Valle de los Cirios ("Valley of the Candles") is a wildlife protection area in the southern portion of the municipality of Ensenada in Baja California, Mexico. At 2,521,776 ha in area, it is the second-largest wildlife protection area behind El Vizcaíno Biosphere Reserve, but it includes more land than El Vizcaíno.

==Geography==
Valle de los Cirios is located in central Baja California. It covers a third of the area of the state of Baja California and half the territory of Ensenada municipality. Its southern border is the state line with Baja California Sur, where it adjoins El Vizcaíno Biosphere Reserve. The two protected areas together cover more area than the state of Quintana Roo. Valle de los Cirios borders the Pacific Ocean and Gulf of California

==Ecology==
It is characterized by scrub and desert landscapes featuring many cirio (Fouquieria columnaris) trees. The wildlife area is largely untouched and well-conserved, featuring a large number of endemic species including abundant concentrations of cacti, reptiles and large mammals.

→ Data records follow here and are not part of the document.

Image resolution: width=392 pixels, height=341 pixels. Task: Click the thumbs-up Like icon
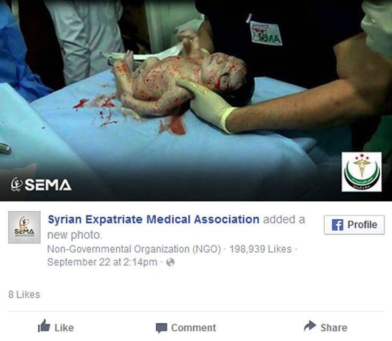[44, 326]
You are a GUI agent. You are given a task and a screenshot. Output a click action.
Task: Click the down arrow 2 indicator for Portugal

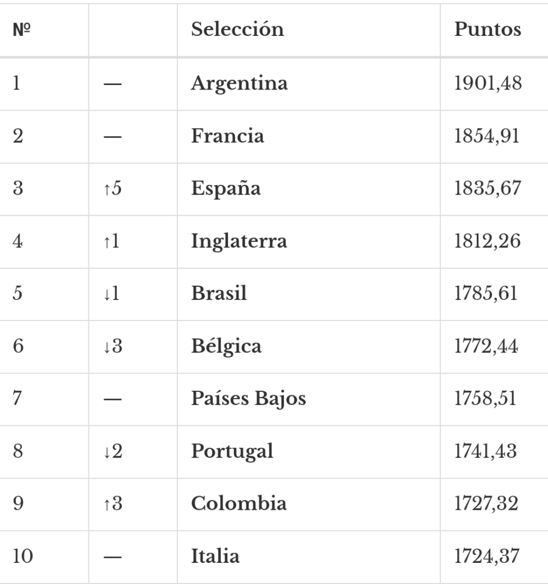[113, 452]
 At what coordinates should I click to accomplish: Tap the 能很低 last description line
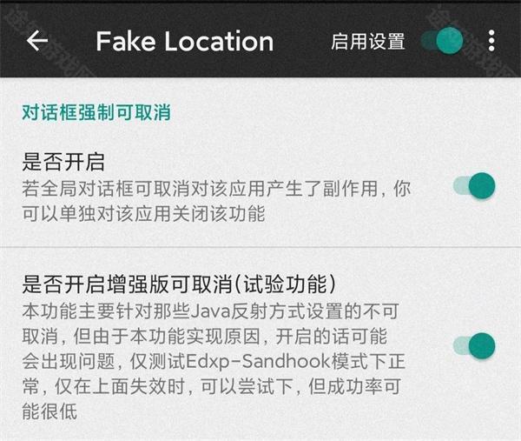coord(49,411)
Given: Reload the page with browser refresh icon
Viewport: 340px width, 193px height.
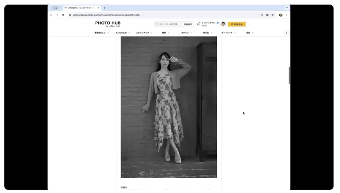Looking at the screenshot, I should click(x=63, y=15).
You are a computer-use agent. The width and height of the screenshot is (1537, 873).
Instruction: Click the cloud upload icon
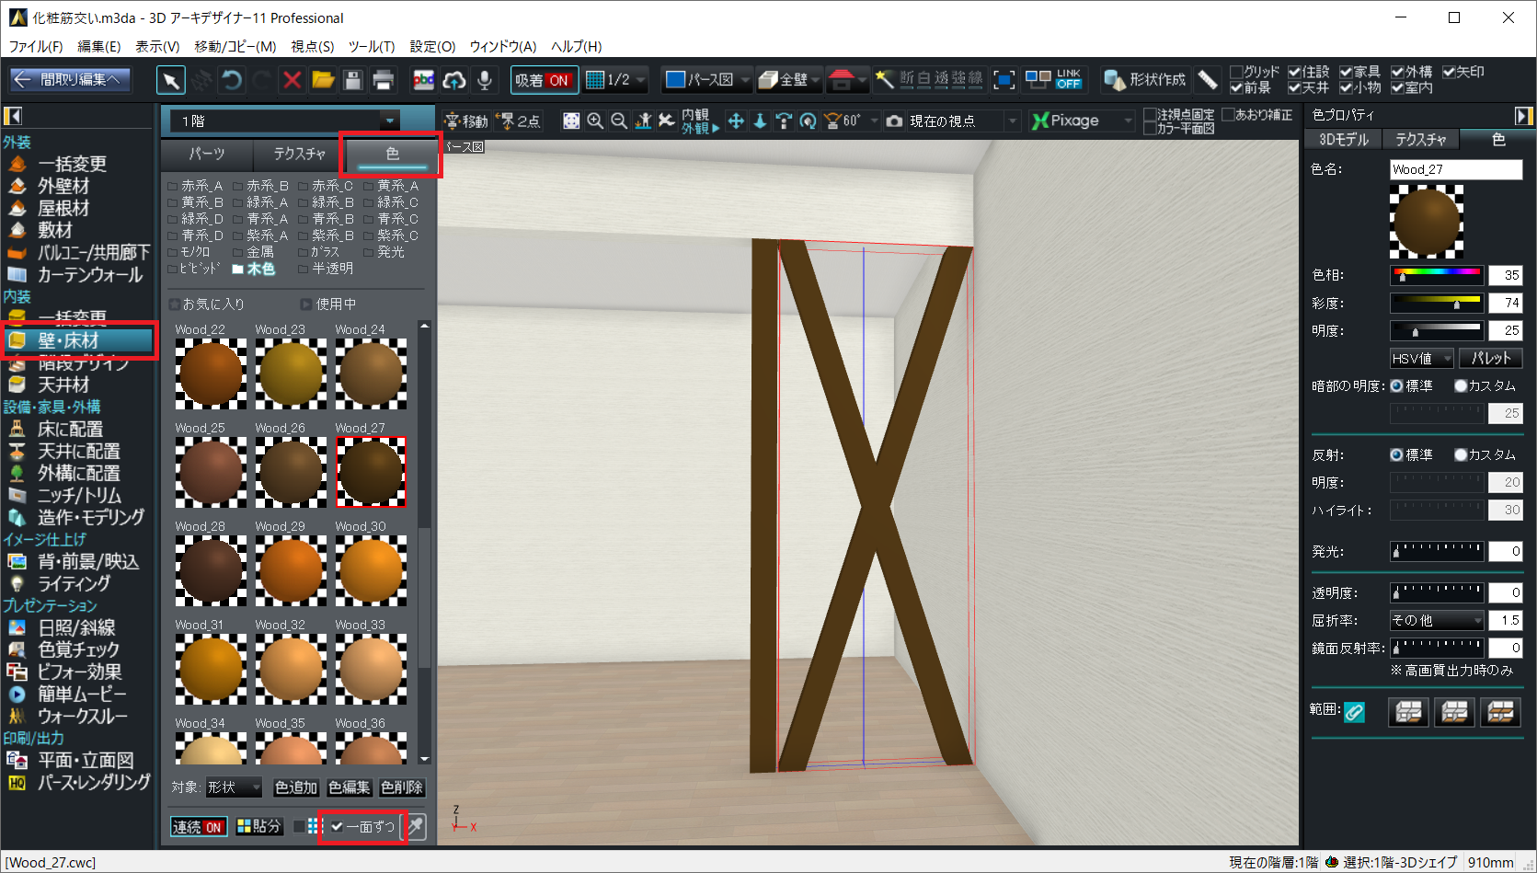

The Peninsular Ranges extend north and south through the preserve. The western portion, between the mountains and the Pacific Ocean, is part of the Baja California desert ecoregion. The narrower eastern portion, between the mountains and the Gulf of California, is part of the Gulf of California xeric scrub ecoregion.

==Status==
The site was declared a flora and fauna protection area on June 2, 1980. In June 2004, the Mexican government submitted Valle de los Cirios to the tentative list of sites that may become a World Heritage Site.